Вообще более снисходительная к мальчикам Мария Дмитриевна всех больше баловала Митеньку: «за провинности же его доставалось «недоглядевшим» сестрам и особенно Марии Ивановне. Не раз в жестокий мороз, в открытом платьице по тогдашней моде, летела она через двор на кухню разыскивать сбежавшего от уроков Митеньку. Заставала она его обычно в кухне, сидящего на плите или на столе, болтающего ногами, с книгой в руках и «ораторствующего» среди слуг, внимательно его слушавших, но если Мария Ивановна докучала братцу просьбами уйти, то получала колотушки. Даже когда молоденькая Мария Ивановна соблазнялась просьбами братца поиграть в «учителя» (любимейшая игра Митеньки), то очень скоро оказывалась вместе с другими стоящей на коленях, потому что «учитель» был очень строг. Наконец и сам Митенька попал в руки школьного учителя: его отдали в гимназию».
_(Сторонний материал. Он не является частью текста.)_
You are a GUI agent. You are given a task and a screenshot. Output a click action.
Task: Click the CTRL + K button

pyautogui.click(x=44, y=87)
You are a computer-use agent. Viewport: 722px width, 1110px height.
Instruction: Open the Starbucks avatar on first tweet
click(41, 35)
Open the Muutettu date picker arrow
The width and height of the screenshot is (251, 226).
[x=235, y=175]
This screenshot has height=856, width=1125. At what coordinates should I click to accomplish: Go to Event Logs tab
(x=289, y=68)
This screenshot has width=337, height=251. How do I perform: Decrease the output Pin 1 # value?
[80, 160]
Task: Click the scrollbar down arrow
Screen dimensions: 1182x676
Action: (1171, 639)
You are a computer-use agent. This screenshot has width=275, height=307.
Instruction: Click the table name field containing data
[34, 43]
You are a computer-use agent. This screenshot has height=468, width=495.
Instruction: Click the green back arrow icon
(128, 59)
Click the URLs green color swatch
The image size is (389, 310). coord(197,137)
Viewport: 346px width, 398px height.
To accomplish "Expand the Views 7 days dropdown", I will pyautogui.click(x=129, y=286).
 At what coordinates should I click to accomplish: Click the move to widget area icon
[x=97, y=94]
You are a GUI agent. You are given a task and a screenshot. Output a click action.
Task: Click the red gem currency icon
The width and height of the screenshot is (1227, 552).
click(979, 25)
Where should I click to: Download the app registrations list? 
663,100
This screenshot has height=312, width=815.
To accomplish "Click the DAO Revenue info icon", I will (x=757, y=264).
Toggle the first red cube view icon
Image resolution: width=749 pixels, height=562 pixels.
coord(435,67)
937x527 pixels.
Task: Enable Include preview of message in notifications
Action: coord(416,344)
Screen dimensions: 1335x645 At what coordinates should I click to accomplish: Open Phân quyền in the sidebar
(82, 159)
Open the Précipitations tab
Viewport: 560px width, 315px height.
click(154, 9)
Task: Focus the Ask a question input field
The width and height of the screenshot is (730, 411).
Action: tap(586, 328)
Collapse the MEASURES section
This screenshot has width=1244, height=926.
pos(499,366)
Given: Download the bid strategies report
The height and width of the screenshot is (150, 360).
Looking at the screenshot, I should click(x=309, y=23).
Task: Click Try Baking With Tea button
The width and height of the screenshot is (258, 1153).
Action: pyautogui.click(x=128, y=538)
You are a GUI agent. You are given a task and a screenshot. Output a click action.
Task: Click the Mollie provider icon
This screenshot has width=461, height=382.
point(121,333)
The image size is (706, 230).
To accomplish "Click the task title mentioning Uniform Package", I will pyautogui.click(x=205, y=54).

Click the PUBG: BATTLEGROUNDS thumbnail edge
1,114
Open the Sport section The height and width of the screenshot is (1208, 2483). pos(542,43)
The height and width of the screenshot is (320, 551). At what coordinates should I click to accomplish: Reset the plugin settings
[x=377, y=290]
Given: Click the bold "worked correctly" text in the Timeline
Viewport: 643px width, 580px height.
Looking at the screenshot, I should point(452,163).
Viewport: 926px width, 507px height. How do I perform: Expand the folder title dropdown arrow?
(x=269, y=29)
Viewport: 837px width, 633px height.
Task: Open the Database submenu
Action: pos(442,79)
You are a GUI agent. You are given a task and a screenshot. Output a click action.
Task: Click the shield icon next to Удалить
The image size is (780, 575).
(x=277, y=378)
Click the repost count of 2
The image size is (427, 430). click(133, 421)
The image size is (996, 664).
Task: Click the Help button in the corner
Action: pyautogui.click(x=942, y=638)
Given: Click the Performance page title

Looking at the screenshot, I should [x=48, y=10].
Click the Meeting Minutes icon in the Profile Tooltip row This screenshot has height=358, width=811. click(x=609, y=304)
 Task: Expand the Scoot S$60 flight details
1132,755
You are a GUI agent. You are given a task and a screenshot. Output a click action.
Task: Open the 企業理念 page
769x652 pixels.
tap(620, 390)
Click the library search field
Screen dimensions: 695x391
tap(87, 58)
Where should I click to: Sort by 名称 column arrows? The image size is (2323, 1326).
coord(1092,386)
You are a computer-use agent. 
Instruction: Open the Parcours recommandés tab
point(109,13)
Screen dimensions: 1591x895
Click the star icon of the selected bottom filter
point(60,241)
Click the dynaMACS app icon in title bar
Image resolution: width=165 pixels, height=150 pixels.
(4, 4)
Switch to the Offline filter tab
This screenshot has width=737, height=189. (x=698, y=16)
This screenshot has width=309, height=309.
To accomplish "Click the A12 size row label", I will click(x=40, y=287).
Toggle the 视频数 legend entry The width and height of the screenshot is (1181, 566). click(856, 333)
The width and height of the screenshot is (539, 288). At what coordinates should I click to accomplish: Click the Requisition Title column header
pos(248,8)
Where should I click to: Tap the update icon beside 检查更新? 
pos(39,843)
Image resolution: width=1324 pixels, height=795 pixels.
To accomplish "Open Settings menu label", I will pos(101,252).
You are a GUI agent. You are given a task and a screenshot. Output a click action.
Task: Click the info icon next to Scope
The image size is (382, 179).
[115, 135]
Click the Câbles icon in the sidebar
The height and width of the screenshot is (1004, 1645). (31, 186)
Пересаженные некогда с немецкой почвы, классические гимназии, претерпевали в России всевозможные изменения, не меняясь в основной своей установке, — гимназии оставались классическими. Это значило, что главное внимание было обращено на преподавание древних языков, латыни и греческого. Преподавание же должно было вестись в твердом соответствии с распоряжениями начальства, в духе самодержавия, православия, народности. В гимназиях практиковались телесные наказания, «моментные», «осторожные» пощечины считались делом обычным и полезным в воспитании подрастающего поколения. В эпоху Николая I гимназии представляли собою малоотрадное явление, о чем достаточно убедительно говорят одни заголовки циркуляров: «об усугублении надзора по воспитанию в учебных заведениях» или «о найме трех педелей для надзора за вольноприходящими учениками Киевской 2-й гимназии». Покорные начальству педагоги, типа Ростовцева, крепко держались сами и ученикам старались внушить правила примерно такие: «совесть нужна человеку в частном, домашнем быту, а на службе и в гражданских отношениях ее заменяет высшее начальство».